* Task objective: With no edits of any kind, print each record that follows.

* Available data:

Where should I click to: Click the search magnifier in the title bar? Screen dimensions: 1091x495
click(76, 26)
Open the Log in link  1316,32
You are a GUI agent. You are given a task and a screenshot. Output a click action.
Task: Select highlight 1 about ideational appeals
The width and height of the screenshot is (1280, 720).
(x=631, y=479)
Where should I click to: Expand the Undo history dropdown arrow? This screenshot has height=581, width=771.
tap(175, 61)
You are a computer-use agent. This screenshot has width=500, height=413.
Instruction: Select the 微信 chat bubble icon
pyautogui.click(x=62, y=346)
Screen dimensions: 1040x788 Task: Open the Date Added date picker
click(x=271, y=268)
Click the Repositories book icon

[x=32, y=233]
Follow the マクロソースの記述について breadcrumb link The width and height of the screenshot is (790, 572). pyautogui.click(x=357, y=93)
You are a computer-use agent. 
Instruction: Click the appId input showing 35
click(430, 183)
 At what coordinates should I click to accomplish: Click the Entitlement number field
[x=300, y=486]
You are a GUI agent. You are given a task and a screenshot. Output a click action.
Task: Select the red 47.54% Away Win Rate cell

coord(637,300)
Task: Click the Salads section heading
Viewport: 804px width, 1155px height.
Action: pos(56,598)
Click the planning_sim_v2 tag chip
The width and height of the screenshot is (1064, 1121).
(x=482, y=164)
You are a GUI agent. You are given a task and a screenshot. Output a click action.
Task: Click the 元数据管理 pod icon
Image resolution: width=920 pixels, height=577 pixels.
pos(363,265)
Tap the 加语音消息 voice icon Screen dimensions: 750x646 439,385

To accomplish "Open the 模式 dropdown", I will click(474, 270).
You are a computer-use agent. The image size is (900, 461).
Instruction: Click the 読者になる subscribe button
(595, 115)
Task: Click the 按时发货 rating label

* Answer:
Where should I click to: Click the search magnifier in the title bar? Screen dimensions: 1091x495
click(76, 26)
Open the Log in link  1316,32
You are a GUI agent. You are given a task and a screenshot. Output a click action.
Task: Select highlight 1 about ideational appeals
The width and height of the screenshot is (1280, 720).
(x=631, y=479)
Where should I click to: Expand the Undo history dropdown arrow? This screenshot has height=581, width=771.
tap(175, 61)
You are a computer-use agent. This screenshot has width=500, height=413.
Instruction: Select the 微信 chat bubble icon
pyautogui.click(x=62, y=346)
Screen dimensions: 1040x788 Task: Open the Date Added date picker
click(x=271, y=268)
Click the Repositories book icon

[x=32, y=233]
Follow the マクロソースの記述について breadcrumb link The width and height of the screenshot is (790, 572). pyautogui.click(x=357, y=93)
You are a computer-use agent. 
Instruction: Click the appId input showing 35
click(430, 183)
 At what coordinates should I click to accomplish: Click the Entitlement number field
[x=300, y=486]
You are a GUI agent. You are given a task and a screenshot. Output a click action.
Task: Select the red 47.54% Away Win Rate cell

coord(637,300)
Task: Click the Salads section heading
Viewport: 804px width, 1155px height.
Action: pos(56,598)
Click the planning_sim_v2 tag chip
The width and height of the screenshot is (1064, 1121).
(x=482, y=164)
You are a GUI agent. You are given a task and a screenshot. Output a click action.
Task: Click the 元数据管理 pod icon
Image resolution: width=920 pixels, height=577 pixels.
pos(363,265)
Tap the 加语音消息 voice icon Screen dimensions: 750x646 439,385

To accomplish "Open the 模式 dropdown", I will click(474, 270).
You are a computer-use agent. The image size is (900, 461).
Instruction: Click the 読者になる subscribe button
(595, 115)
Task: Click the 按时发货 rating label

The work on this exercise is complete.